鄙で暮らす経営コンサルタント(中小企業診断士)・ビジネス書作家六角明雄の感じたことを書いているブログ

浮き貸しと背中合わせの銀行職員

[要旨]

1998年に銀行職員が顧客を殺害するという事件がありましたが、これは、銀行職員が違法な浮き貸しをしたことの発覚を隠そうとしたことによるものです。この事件が起きた背景には、景気後退局面で融資をしにくい環境にあって、銀行職員が顧客と銀行の板挟みになったことがあります。


[本文]

かつて、私が、地方銀行に勤務していて、埼玉県内の支店に配属されていたとき、同じ地域にあった大手銀行の支店の職員が、顧客を殺害するという事件がありました。(ご参考→ https://bit.ly/3XlB2gf )事件の概要は、その銀行職員が担当していた会社から融資の依頼を受けたものの、その会社は業績が悪化していて融資が困難な状況だった。しかし、何らかの理由で融資を断り切れず、その職員が担当していた別の預金者を欺いて、その預金者の預金をその担当者が引き出して、融資を依頼した会社に融通した。

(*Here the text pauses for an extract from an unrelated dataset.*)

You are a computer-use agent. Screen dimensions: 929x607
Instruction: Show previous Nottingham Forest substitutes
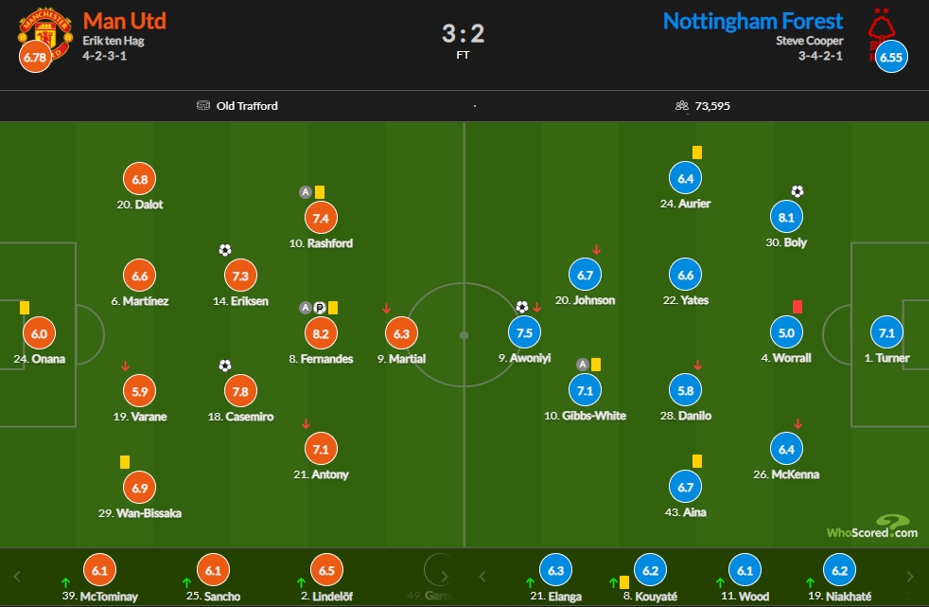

ところが、その会社が倒産し、融通した資金が回収できなくなったが、一方、預金者からは預金の返済を求められたので、その職員は、預金者を殺害するに至ったというものです。もちろん、殺人が違法であるということは言及するまでもありませんが、預金者の預金を別の顧客に融通するという行為は、出資法(出資の受入れ、預り金及び金利等の取締りに関する法律)の第3条で禁じられている「浮き貸し」にあたります。

私は、この事件については、部外者の立場としての情報しか持っていませんが、事件が起きた地域は、私の勤務地と同じだったので、自分も同じ立場に立たされる可能性があったかもしれないと感じ、大きな衝撃を受けました。ところで、今回、この事件を記事にした理由なのですが、事件を起こした職員は、自らの欲を満たそうとしたことが動機ではない事件っだということを伝えたかったからです。一般的に、銀行職員の浮き貸しというと、銀行職員が、その立場を利用して、資金を融通した相手から手数料などを受け取ることを目的にしています。

しかし、この事件は、融資を断り切れずに追い込まれた職員が、その場を取り繕うために浮き貸しをしてしまい、その結果、殺人に発展したということです。もちろん、理由は経緯はどうであれ、犯罪はあってはならないものなのですが、銀行職員は、ちょっとでも気を緩めると、罪を犯してしまいかねない環境で働いているという点で、たいへんな職業でもあると、私は考えています。ちなみに、現在は、銀行職員が受けた融資申し込みは、受けるかどうかの如何にかかわらず、すべて記録しておくようにしている銀行が多いようです。こうすることで、ひとりの担当者が融資案件を抱え込まないような仕組みがとられています。